Home→Forums→Relationships→Stuck in limbo, fear or loneliness, fear of hurting her→Reply To: Stuck in limbo, fear or loneliness, fear of hurting her
Dear Anita,
Thank you also for your responses, they are so helpful. I will echo the sentiment that both yours and Teak’s comments are really helping so much right now in this difficult time, I can’t thank you both enough.
Looks to me that you tend to magnify unpleasant/ negative experiences and perceive them as much bigger and worse than they really are. Maybe W’s insults and hurtful comments.. were not really insults or hurtful.
This is really eye-opening to me, it had not occurred to me that I am magnifying these difficult thoughts/scenarios. It may be a habit I have developed over several broken-down relationships, uncomfortable family dynamics as a child, and being susceptible to depression and anxiety. I am admittedly a sensitive person, and I feel emotions very acutely, especially empathy, and I often feel others’ sadness strongly. This has given me so much to think about, to try and control my emphasizing of negative feelings and scenarios.
* I am assuming sex was emotionally painful to you, not physically painful.

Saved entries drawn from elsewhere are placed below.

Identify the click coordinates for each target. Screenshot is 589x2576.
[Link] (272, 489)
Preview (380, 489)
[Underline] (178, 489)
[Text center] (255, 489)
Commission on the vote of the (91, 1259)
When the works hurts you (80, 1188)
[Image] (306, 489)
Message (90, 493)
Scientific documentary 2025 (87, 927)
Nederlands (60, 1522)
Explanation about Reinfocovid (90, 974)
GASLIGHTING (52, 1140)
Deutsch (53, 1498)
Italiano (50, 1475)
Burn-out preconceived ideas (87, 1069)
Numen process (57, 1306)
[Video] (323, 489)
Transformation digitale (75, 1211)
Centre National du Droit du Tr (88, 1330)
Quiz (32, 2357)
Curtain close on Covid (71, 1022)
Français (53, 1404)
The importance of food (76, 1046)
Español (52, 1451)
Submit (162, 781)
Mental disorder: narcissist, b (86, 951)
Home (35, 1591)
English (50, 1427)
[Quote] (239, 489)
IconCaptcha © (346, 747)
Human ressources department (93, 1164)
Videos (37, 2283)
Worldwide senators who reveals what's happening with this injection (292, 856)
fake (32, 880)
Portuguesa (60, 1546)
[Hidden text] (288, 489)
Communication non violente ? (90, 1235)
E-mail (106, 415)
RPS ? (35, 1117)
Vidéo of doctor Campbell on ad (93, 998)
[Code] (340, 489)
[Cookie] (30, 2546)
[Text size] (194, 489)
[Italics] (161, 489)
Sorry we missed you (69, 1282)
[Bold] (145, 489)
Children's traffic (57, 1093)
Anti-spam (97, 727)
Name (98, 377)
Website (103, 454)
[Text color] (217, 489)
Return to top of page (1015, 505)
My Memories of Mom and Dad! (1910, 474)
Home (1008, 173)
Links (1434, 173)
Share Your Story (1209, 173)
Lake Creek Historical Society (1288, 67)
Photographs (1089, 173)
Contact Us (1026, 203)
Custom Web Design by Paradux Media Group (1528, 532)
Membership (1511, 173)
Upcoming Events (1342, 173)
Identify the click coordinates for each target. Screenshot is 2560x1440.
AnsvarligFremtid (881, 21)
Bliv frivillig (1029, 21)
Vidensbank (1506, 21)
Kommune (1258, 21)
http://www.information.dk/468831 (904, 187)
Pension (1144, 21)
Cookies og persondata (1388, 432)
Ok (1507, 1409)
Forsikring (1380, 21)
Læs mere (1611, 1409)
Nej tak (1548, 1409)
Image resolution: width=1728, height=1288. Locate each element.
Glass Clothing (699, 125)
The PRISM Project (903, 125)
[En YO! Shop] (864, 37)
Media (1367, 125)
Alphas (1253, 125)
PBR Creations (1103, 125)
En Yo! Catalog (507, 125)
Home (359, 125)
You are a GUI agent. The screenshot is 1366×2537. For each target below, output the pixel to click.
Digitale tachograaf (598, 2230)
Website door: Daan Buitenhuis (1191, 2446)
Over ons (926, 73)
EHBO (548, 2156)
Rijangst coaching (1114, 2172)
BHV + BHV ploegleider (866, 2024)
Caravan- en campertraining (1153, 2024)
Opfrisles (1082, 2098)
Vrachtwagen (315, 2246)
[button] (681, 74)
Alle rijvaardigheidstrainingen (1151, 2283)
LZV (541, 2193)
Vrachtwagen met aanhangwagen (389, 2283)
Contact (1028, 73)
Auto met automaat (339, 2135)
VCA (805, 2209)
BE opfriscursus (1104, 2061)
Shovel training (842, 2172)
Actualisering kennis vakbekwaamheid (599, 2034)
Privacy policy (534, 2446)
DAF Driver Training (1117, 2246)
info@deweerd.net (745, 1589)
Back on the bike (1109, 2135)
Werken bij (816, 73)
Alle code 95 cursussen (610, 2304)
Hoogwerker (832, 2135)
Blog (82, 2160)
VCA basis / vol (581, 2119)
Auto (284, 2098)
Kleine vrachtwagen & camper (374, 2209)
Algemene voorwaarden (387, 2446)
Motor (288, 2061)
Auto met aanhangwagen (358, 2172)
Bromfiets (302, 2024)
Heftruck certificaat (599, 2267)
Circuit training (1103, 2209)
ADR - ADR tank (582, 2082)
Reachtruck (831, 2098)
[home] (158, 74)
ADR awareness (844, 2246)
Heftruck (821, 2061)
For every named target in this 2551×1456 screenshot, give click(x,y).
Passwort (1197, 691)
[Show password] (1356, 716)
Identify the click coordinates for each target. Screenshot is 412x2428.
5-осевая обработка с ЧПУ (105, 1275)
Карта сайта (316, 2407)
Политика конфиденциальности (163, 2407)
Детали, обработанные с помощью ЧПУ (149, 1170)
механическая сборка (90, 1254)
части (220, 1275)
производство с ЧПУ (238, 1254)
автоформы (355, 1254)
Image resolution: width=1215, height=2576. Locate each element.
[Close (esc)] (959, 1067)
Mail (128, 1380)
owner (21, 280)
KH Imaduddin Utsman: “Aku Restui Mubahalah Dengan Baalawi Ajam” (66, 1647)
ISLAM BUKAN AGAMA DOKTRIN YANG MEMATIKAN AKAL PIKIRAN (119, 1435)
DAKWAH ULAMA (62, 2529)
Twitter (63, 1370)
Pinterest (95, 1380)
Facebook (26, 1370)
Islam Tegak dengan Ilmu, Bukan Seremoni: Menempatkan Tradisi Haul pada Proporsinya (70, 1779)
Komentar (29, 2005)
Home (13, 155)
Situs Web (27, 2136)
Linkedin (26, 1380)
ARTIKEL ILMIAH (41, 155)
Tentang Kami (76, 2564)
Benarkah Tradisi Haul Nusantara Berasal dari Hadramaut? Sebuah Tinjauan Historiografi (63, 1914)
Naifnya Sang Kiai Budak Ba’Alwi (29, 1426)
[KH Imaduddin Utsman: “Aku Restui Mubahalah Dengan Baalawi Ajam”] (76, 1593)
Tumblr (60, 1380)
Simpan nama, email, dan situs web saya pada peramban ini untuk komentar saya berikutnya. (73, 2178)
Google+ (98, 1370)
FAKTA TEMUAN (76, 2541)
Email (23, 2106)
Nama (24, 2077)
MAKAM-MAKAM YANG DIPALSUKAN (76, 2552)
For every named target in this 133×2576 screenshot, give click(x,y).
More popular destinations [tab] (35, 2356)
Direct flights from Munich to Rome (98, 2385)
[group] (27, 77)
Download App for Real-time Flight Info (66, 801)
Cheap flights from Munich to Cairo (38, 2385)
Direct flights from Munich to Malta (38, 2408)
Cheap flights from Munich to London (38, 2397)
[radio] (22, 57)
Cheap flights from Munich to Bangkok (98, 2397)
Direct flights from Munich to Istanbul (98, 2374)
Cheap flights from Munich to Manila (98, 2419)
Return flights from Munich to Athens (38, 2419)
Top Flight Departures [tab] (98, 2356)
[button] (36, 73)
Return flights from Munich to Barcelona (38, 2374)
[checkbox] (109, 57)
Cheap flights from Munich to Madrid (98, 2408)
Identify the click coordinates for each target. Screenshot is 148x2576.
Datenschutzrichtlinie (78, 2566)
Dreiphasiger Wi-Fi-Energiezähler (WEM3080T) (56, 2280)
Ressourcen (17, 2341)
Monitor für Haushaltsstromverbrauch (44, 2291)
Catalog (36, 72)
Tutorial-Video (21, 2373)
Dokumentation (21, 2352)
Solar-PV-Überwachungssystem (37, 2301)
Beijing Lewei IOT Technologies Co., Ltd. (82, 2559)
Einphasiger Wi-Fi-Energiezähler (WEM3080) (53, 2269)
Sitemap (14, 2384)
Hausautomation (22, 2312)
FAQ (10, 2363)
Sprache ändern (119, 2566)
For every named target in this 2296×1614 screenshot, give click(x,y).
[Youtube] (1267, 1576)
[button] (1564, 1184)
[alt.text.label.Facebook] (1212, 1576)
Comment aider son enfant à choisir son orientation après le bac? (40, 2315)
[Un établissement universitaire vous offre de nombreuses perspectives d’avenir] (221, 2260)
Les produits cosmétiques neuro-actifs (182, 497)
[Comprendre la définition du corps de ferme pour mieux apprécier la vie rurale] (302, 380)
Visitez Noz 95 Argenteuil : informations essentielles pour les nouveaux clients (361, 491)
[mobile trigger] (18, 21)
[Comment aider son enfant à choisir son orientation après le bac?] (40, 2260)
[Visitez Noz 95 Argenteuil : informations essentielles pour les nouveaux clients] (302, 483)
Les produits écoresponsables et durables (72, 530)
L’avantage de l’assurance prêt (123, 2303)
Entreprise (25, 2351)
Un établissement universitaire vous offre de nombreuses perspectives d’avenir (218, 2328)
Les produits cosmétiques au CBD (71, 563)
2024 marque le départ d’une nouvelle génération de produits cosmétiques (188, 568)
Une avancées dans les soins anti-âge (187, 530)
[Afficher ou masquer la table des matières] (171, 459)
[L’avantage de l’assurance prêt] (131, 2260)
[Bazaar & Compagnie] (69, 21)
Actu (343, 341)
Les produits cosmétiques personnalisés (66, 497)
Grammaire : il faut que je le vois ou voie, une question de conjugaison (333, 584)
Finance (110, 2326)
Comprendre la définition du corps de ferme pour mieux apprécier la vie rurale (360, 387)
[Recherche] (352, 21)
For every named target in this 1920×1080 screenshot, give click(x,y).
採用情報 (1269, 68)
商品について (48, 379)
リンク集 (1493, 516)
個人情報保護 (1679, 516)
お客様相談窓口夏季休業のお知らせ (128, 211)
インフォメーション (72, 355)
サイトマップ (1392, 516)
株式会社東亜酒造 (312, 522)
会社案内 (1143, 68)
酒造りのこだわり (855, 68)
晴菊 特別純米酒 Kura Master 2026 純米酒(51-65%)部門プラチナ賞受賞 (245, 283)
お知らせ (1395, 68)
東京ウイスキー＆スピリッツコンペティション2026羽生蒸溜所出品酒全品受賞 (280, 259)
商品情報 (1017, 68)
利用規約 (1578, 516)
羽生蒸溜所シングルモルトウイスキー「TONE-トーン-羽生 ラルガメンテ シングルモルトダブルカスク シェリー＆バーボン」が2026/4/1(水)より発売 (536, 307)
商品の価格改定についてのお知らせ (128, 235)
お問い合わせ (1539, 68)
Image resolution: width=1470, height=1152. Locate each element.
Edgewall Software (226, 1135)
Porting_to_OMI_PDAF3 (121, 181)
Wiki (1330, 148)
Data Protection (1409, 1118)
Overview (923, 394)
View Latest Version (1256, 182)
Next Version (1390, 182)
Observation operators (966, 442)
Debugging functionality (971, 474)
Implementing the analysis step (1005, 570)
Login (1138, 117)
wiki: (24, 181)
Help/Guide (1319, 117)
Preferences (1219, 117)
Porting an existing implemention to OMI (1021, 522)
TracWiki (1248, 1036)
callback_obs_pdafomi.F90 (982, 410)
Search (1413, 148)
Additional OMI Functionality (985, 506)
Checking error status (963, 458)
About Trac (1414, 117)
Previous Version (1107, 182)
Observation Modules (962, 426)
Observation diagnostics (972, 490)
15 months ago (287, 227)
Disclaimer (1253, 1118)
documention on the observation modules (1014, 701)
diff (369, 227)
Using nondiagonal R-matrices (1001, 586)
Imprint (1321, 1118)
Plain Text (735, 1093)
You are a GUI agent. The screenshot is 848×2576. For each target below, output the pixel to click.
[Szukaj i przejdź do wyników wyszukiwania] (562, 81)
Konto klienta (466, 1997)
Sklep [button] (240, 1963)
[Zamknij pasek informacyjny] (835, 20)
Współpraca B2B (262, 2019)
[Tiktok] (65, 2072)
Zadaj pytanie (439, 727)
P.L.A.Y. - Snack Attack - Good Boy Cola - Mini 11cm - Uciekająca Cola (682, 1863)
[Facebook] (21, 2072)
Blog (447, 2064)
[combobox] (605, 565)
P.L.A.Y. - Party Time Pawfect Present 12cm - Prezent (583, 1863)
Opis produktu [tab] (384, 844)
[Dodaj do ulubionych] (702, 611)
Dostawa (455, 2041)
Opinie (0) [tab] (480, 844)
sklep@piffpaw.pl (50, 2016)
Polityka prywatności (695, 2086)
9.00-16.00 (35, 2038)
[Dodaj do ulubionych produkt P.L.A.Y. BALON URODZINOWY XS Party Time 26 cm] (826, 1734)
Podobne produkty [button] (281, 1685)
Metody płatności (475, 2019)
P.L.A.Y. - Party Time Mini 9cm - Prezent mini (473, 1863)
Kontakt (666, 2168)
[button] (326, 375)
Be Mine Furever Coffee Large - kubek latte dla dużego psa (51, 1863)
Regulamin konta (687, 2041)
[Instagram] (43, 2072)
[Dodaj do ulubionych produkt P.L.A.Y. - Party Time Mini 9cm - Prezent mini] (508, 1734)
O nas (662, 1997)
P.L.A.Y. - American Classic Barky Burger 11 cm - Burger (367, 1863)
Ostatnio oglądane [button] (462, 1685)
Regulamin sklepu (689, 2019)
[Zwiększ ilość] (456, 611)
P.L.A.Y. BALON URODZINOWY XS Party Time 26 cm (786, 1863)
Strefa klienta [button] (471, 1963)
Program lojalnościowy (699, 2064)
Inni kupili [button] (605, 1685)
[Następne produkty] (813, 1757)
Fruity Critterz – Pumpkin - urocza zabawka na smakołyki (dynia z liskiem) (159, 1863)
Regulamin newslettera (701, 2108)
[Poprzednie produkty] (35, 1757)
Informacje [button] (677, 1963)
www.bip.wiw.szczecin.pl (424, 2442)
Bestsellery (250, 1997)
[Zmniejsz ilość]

In fact, it was more painful for my partner, she struggling to express herself sexual and struggling with feelings of guilt and a lack of physical desire (things she has told me in the past). But due to my openness to sex and sexual expression, I think I struggling with feelings of rejection when my desire for sexual closeness was met with my partner not wanting to, if that makes sense?
– this is all you shared about your childhood. Absent are the sounds you heard as a child: perhaps there were arguments between your parents (before they separated and divorced), maybe angry and loud, maybe angry and quiet, maybe the silence between them was tense and threatening. Maybe you were afraid of their next argument, or the next silence treatment one imposed on the other.. Maybe you walked on egg shells, so to speak, waiting for the other shoe to drop, scared, sometimes angry. Maybe in the silence of the home, alert to every sound, your hearing became acute, each sound magnified, so to prepare for danger to come. This can explain your current magnification of potential threats, threats that often do not materialize (do they?):
This is very interesting, I was too young when my mother and father divorced, but because we lived in another country, my mother raised me for 2 and a half years in the country I live in now and I didn’t really meet my father until I was a little older when he moved closer, my mother informs me that I was very scared and hesitant towards him, and we didn’t form a strong connection. I remember a lot of sadness from my mother, so what you said makes sense – I did not want to cause my mother any further hurt, and my fathers temper and his dislike of children meant I definitely walked on egg-shells around him so as not to make him angry. He would often be very angry at normal child-like things, such as dropping something, or not understanding a difficult concept.
You wrote in regard to living with this woman: “I feel trapped”- trapped as a child perhaps, in the home where you grew up. The child that you were wanted perhaps to take action and run away from home, but he was too scared: (1) he will be so lonely away from home, (2) his mother will be very, very sad if he runs away, and she does not deserve to be hurt.
This really resonates with me, I think I felt trapped between two parents – my mother whom I wanted to make happy and shower with love and prevent from being upset, and my father who I was scared to see but was forced to be with every other weekend, I would often cry whilst at his house as I missed my mother. I definitely wanted to run away from this, and I felt so lonely when away from my mother (1), I always felt acutely sad for my mother when we were with my father and the woman that he had had an affair with when with my mother (2), I could not bare to upset her.
Fast forward more than 20 years: “I.. feel like crying every time I see her in the house, as she does not deserve to be hurt… I feel so sorry for my partner and my feelings make it hard to hold back the tears most days. I am so scared that if I do take action, I would feel so lonely and regretful, but breaking up is also all I’ve thought about for months”.
You have no idea how much this brings home these feelings, the comparison with my mother – the female care giver whom I didn’t want to upset, and my current partner, the now female care giver whom again, I do not want to upset. Knowing these things really is helping in understanding why I am struggling with these matters. Is there anything you would suggest that helps with these feelings? I am trying to cultivate mindfulness and close relationships with friends, but as I mentioned, I feel a little disappointed by my closest nearby friends at the moment. But in a way this gives me the strength and desire to be OK on my own temporarily, to be strong and resiliant.
Thank you again for all your thoughts, reaching out on this platform has been the most helpful thing I have done in a long time.